Federal Reserve Proposes to Refocus Expectations for Banking Organization Directors on Core Responsibilities: Proposal Recognizes the Distinct Role of the Board as Compared to Management and the Adverse Impact of Unduly Extensive Requirements on the Board’s Attention and EffectivenessSullivan & Cromwell LLP - August 7, 2017
On August 3, the Board of Governors of the Federal Reserve System (the FRB) proposed supervisory expectations for banking organization boards of directors that are intended, among other things, to better distinguish the roles and responsibilities of the board from those of management. The proposal would:
- Establish five attributes of an effective board (applicable to large bank and savings and loan holding companies and systemically important nonbank financial companies, but not intermediate holding companies of foreign banking organizations):
- setting clear, aligned and consistent direction regarding the firm’s strategy and risk tolerance;
- actively managing information flow and board discussions;
- holding senior management accountable;
- supporting the independence and stature of independent risk management and internal audit; and
- maintaining a capable board composition and governance structure.
- Include a review of existing supervisory guidance for all holding company boards to identify and revise or eliminate board expectations that go beyond the core board responsibilities.

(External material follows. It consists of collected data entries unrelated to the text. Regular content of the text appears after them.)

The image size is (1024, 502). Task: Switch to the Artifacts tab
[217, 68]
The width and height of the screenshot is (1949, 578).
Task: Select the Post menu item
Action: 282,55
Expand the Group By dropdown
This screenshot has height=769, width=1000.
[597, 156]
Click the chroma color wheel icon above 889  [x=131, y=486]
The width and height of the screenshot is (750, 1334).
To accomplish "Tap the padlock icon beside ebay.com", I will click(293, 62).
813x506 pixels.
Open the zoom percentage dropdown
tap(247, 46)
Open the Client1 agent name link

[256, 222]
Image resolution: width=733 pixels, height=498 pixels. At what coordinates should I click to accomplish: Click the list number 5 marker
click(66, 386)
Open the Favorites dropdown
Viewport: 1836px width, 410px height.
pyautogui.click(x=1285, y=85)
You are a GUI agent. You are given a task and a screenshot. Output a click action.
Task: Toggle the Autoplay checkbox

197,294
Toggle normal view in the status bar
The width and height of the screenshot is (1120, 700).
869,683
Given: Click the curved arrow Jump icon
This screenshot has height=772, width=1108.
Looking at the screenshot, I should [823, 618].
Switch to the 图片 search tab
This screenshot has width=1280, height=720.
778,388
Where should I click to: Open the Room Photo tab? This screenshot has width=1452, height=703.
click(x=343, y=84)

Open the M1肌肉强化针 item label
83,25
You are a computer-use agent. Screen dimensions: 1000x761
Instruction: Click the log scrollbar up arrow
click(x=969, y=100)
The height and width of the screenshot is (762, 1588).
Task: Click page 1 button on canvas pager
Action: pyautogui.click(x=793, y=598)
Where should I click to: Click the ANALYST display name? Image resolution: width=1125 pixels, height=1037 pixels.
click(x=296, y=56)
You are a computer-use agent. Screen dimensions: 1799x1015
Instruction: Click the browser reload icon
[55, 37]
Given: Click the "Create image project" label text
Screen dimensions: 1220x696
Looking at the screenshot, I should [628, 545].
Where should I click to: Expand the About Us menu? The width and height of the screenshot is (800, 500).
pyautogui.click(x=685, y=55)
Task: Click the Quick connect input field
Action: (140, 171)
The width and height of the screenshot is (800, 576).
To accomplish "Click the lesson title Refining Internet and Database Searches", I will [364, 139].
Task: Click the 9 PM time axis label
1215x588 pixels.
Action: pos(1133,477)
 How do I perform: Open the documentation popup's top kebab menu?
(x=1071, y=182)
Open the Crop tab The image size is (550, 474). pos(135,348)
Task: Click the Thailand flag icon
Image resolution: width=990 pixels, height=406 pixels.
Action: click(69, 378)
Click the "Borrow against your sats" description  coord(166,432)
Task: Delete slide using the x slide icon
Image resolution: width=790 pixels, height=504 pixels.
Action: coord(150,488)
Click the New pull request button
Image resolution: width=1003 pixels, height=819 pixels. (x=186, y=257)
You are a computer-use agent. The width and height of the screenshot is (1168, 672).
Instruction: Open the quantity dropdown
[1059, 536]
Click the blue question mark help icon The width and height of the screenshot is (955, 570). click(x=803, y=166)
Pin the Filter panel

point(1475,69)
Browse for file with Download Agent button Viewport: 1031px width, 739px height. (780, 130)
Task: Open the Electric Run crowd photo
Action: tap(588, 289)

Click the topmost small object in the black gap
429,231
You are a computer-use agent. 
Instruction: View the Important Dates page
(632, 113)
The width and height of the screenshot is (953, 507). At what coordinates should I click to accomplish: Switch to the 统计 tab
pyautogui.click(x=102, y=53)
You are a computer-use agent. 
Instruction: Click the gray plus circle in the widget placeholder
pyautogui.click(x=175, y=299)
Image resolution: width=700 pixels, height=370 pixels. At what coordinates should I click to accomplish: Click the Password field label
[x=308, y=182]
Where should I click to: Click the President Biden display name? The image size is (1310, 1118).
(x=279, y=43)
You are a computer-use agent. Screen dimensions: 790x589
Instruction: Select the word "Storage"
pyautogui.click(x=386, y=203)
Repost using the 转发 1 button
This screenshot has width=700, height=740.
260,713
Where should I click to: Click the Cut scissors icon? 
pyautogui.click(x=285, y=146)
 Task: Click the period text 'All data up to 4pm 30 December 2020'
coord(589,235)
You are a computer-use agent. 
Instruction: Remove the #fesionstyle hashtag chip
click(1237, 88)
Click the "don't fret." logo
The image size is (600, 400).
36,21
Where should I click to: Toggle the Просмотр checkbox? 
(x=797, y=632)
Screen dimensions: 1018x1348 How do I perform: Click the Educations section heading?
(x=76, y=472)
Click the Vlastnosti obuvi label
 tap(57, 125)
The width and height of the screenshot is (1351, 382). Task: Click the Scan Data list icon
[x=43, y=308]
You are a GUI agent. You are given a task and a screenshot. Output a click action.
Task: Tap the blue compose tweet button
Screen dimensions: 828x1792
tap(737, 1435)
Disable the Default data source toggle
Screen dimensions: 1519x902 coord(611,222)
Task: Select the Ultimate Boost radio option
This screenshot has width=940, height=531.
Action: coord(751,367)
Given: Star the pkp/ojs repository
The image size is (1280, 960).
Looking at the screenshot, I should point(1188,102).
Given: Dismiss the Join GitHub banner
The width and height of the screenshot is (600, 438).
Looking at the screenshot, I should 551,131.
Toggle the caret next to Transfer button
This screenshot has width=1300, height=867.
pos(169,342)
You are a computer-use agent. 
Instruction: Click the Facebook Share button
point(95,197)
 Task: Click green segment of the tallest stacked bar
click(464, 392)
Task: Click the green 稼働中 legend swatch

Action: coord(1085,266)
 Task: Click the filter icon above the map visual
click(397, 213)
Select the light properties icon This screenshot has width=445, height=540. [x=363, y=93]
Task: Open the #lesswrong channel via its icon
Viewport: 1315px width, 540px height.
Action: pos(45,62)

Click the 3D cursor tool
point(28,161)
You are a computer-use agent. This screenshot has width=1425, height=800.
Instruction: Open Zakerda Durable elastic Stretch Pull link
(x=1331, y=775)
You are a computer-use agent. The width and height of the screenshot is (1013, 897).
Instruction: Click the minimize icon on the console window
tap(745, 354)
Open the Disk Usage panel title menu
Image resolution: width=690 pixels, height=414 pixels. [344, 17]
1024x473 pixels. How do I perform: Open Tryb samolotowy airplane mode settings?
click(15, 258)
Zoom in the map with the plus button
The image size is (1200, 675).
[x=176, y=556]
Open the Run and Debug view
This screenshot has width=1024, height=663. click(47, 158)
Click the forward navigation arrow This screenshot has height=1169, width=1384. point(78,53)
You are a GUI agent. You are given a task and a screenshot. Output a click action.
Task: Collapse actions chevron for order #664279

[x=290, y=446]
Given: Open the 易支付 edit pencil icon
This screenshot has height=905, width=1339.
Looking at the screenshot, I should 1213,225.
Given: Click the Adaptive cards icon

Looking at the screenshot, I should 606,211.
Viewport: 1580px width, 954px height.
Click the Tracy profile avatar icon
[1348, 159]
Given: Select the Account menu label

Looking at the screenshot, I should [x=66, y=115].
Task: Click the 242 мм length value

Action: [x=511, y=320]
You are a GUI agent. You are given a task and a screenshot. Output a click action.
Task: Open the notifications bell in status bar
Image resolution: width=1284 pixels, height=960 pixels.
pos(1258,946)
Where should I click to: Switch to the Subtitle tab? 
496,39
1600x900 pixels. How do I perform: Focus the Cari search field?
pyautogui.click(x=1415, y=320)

- Provide that supervisory findings (MRAs and MRIAs) should generally be directed to senior management for corrective action, and should be directed to the board only if they relate to the board’s governance responsibilities or where senior management has failed to take remedial action.
The FRB concurrently issued a related proposal to establish a new rating system for the supervision of large financial institutions, which is discussed in a separate memorandum.